- Task instructions
Your result should be the lines holding the word "section", copied from the entries below.

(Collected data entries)

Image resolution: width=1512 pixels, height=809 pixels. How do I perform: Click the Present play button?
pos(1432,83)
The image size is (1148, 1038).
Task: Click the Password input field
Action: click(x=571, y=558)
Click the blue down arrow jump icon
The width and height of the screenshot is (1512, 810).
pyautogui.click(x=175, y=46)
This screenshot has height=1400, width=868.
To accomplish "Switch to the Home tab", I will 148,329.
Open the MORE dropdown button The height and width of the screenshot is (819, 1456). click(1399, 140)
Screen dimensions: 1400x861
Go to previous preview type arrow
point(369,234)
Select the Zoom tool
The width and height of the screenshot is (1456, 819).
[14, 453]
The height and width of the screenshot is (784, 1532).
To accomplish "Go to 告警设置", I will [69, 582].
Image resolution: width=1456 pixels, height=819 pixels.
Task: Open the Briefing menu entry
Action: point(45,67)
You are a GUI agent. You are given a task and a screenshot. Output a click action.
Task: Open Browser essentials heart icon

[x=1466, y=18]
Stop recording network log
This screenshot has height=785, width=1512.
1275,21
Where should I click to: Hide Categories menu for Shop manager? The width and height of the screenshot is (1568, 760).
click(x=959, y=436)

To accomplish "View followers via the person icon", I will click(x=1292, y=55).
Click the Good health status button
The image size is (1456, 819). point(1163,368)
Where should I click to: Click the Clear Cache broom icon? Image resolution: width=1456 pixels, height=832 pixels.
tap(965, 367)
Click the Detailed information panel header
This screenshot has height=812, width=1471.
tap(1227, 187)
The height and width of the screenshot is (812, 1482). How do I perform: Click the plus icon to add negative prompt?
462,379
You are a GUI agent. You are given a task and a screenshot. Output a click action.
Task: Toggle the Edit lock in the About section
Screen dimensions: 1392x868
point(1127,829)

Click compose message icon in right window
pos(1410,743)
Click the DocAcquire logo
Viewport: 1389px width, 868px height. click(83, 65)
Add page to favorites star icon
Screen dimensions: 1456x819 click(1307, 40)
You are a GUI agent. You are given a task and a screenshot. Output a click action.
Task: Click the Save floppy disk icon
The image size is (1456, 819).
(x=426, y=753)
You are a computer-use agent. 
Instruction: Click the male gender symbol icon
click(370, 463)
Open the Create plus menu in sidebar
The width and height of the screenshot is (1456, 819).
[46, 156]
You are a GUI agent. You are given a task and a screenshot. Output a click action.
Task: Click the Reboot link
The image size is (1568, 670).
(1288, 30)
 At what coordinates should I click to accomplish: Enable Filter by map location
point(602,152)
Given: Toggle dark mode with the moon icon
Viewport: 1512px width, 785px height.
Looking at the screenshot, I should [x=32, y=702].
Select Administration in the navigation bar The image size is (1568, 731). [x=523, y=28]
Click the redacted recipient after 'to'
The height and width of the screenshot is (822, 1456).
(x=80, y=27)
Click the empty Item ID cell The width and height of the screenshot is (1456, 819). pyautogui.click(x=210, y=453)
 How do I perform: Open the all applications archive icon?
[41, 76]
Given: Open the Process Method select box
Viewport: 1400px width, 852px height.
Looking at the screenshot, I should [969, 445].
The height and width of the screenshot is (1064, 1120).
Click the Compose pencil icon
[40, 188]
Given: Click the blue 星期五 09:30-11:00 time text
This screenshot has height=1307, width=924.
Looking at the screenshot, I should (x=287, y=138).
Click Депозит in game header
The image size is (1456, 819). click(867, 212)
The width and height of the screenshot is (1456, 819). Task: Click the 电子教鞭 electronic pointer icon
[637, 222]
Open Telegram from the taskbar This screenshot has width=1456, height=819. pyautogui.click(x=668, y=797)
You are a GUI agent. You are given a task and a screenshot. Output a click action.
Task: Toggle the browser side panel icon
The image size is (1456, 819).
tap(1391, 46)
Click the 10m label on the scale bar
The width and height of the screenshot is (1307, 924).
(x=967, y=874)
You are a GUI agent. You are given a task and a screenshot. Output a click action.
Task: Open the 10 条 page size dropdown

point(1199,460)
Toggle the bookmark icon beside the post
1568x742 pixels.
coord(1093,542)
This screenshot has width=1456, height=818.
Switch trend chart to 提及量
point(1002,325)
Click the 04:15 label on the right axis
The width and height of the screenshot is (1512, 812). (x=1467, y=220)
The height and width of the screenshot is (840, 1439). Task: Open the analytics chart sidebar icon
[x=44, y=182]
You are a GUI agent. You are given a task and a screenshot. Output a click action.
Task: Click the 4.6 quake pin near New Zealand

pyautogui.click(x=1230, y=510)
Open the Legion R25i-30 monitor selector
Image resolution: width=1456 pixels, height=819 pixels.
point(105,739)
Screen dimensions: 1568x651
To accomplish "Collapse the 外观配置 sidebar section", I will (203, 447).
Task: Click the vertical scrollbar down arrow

- Result
Task: Toggle the Edit lock in the About section
To accomplish "Collapse the 外观配置 sidebar section", I will (203, 447).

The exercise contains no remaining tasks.